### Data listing

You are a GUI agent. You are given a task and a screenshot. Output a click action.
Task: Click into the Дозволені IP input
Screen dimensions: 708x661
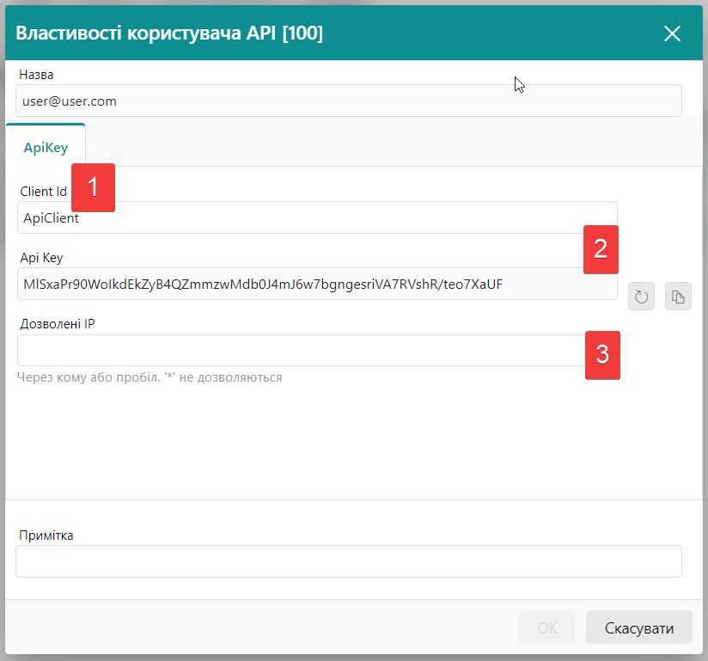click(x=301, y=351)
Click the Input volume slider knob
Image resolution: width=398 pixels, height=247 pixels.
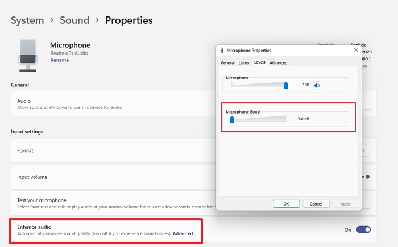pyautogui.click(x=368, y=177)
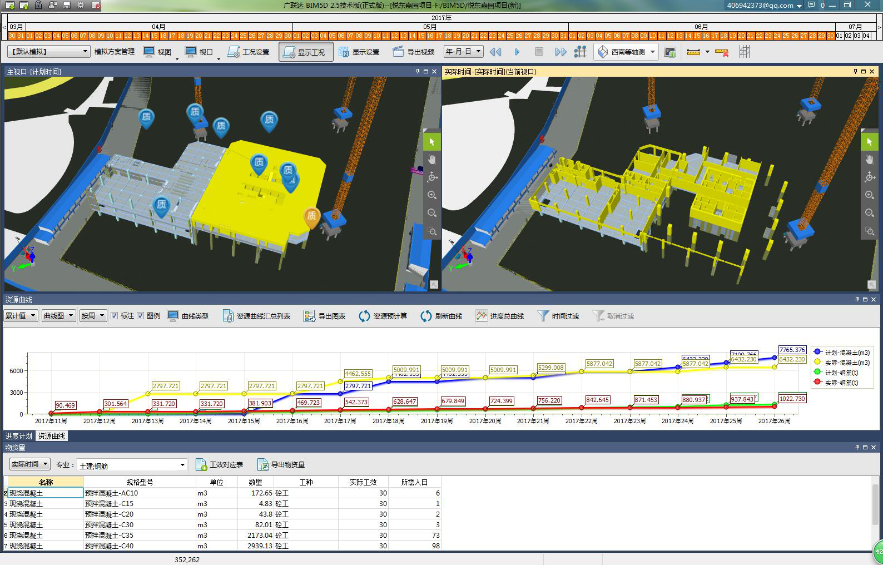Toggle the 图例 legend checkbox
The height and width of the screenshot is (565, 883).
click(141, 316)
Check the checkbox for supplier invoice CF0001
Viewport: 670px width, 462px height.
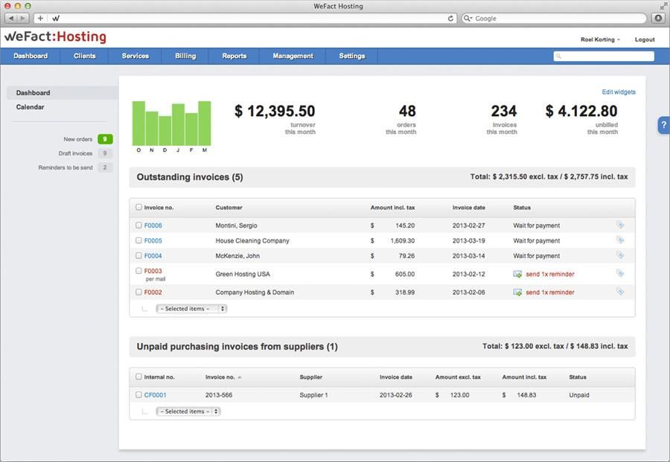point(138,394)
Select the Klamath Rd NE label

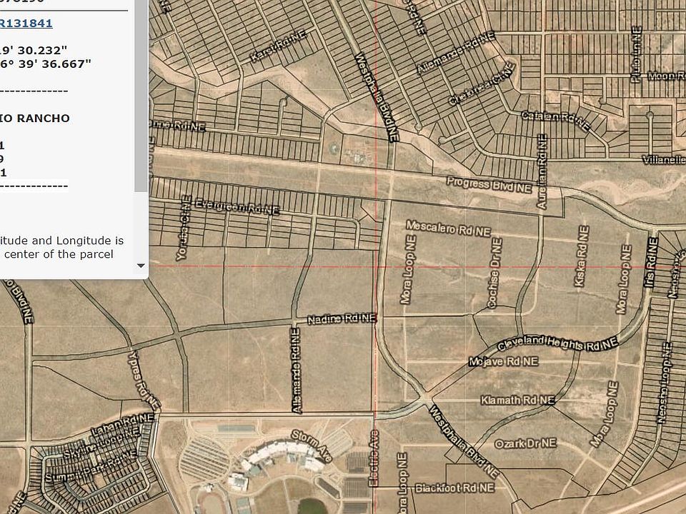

### What you have to do
Please retype the part of the listing that runs from its very start through the line containing "click(x=301, y=351)", with both ends included. Leave the pictures out of your answer.

### Output of the exercise
You are a GUI agent. You are given a task and a screenshot. Output a click action.
Task: Click into the Дозволені IP input
Screen dimensions: 708x661
click(x=301, y=351)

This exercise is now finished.